▶ _Data supplied_:
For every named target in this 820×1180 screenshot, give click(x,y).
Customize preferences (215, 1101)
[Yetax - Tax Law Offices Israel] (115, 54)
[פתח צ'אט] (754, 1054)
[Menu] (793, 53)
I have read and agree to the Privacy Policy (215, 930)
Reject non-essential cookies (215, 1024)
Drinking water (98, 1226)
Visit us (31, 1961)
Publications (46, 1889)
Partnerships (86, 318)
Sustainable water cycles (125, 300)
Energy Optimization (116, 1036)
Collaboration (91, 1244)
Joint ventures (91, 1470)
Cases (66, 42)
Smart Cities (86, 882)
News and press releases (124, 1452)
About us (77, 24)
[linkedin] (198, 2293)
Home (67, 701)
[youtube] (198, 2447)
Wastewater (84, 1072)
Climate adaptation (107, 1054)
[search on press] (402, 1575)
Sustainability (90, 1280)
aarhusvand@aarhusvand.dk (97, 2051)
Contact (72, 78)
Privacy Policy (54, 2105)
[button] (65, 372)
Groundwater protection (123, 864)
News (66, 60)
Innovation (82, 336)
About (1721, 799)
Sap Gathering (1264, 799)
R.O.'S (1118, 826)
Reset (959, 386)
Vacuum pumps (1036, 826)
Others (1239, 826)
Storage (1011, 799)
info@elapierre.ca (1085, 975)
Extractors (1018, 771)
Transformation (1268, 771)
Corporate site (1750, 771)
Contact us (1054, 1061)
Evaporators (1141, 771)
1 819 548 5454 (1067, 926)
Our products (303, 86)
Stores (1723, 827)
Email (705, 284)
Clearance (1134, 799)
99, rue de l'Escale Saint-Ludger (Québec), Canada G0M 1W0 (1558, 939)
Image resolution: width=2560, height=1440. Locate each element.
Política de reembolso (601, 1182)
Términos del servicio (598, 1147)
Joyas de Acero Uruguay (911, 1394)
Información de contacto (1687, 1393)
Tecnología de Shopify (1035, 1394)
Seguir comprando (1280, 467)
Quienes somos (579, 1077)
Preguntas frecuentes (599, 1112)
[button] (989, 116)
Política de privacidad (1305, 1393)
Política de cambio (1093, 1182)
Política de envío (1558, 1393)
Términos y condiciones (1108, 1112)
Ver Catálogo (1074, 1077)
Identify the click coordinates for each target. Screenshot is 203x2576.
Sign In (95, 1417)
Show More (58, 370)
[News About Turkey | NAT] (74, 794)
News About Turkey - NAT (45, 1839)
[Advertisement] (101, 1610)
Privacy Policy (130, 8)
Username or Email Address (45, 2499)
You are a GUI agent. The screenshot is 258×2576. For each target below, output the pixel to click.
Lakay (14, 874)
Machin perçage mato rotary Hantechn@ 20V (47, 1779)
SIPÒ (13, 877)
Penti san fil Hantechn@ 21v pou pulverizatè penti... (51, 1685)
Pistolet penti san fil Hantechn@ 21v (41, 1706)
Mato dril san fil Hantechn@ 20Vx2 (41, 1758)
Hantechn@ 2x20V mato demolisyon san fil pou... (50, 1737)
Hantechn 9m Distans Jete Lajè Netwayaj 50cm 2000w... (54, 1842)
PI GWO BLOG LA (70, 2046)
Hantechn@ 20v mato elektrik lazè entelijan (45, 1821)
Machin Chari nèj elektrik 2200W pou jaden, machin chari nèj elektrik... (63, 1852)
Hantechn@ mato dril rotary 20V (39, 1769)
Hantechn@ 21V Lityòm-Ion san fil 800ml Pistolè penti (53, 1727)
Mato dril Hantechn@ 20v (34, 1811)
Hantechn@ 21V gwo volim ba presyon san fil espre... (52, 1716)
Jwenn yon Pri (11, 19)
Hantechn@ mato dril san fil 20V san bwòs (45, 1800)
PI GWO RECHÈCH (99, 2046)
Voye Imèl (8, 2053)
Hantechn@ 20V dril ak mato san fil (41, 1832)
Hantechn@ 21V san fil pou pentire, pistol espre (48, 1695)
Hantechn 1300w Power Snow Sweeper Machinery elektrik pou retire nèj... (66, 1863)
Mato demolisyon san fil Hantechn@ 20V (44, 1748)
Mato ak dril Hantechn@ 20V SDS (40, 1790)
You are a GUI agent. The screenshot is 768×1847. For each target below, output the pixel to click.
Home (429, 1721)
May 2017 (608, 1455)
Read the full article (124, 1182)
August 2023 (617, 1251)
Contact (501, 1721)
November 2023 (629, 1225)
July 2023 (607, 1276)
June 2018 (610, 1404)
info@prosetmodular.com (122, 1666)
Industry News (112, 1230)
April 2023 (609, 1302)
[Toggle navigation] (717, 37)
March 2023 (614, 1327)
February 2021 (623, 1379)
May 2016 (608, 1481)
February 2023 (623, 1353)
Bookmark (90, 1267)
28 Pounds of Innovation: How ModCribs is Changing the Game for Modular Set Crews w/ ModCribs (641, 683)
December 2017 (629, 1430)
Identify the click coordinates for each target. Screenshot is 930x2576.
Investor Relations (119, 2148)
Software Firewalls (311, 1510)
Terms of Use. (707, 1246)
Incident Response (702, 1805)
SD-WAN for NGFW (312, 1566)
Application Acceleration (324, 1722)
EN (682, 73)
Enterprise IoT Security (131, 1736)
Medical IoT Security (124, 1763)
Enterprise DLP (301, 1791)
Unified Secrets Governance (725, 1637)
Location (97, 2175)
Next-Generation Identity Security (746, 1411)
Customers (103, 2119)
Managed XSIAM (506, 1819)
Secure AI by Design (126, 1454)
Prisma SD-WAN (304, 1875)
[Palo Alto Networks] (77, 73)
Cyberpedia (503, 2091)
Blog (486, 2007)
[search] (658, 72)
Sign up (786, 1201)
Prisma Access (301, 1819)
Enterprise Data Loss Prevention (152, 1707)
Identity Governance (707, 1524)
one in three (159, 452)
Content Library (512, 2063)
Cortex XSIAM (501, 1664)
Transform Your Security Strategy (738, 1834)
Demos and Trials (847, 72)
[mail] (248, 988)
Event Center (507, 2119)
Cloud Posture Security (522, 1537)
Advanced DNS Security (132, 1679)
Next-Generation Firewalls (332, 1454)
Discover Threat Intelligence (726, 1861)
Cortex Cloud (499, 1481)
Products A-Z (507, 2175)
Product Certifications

▶ _Prompt_: Determine how many lines in the listing above hold the string "below", then write only the number.

▶ _Response box_: 2